Lawyer and blogger Nathan Moore, whose site feed somehow doesn't work with Bloglines and therefore causes me to miss his updates, but whose site is worth manually visiting (so I should), wrote an ambitious post that obliquely compares Senate candidate Bob Corker to President Ronald Reagan.
I've noticed before that Moore has declared his support for Mr. Corker. I have been pleased to find that not all GOP bloggers in the state are bunkered down in the radical right.
The usual suspects are, though, giving Nathan Moore the what-for over his piece. Even the very respectable Matt White takes the "what were you thinking?" side, but my favorite post on this so far has to be Rob Huddleston's. I'll just jump right to the very end, where he says
I mean, he might as well have signed off with "Roll Tide!"

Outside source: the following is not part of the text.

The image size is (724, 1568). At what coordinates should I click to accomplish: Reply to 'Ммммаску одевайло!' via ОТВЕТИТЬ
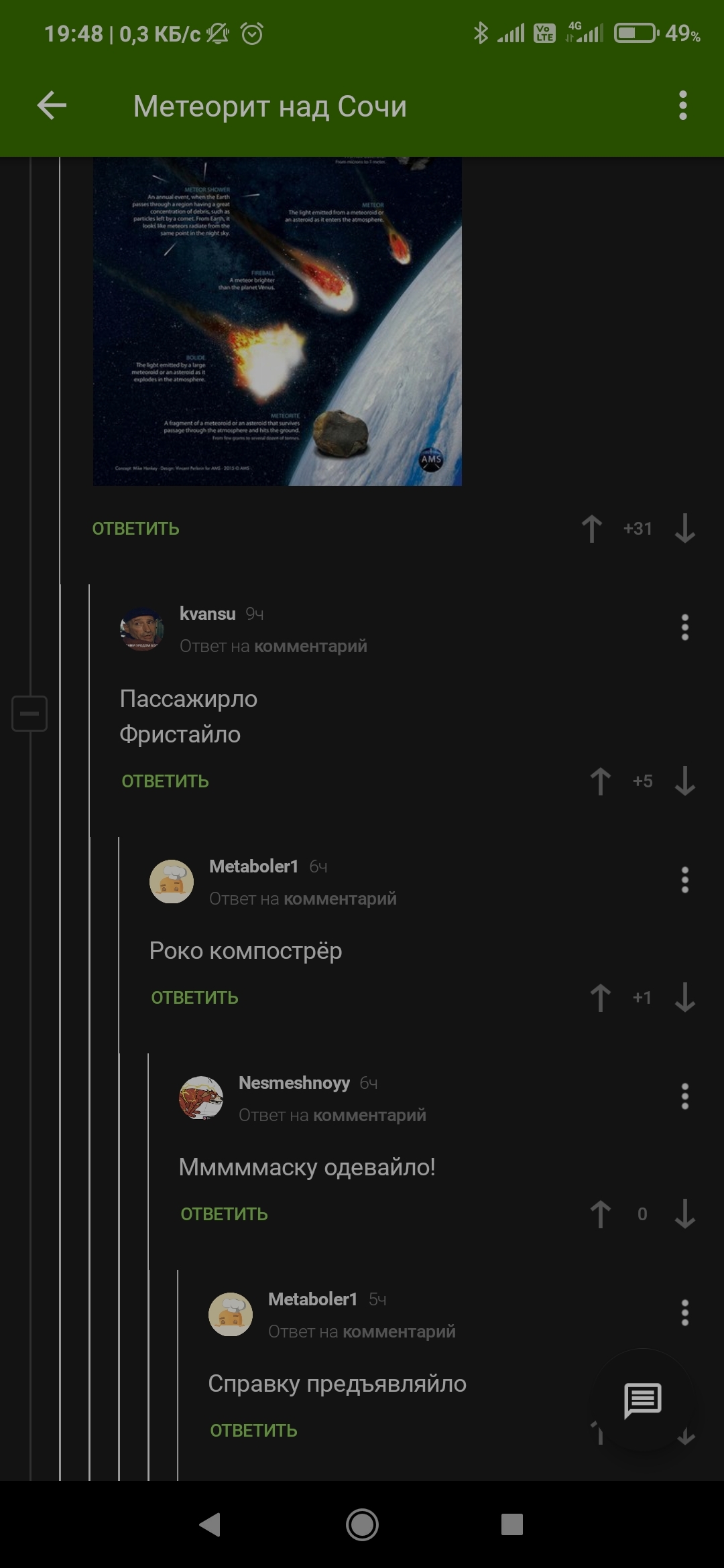pos(225,1214)
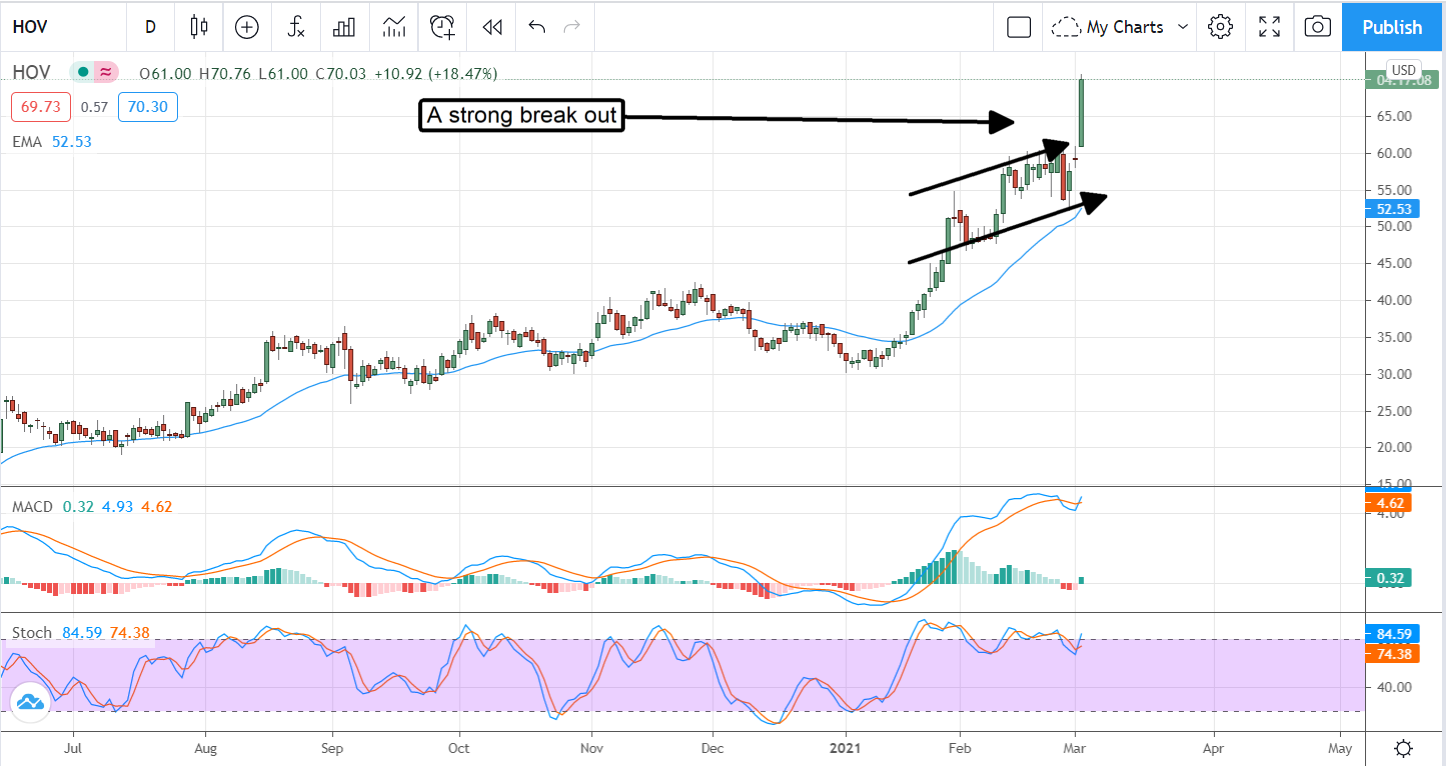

Though I'm sure to be told that the remark was made with tongue firmly in cheek, this so very neatly encapsulates what is wrong with so many partisans -- Democrats and Republicans. This is why "politics" is a dirty word. ("Civics" is the clean alternative, if you ask me.) You know what? It's not football. When partisans act as "fans" of a "team," they lose sight of the goal.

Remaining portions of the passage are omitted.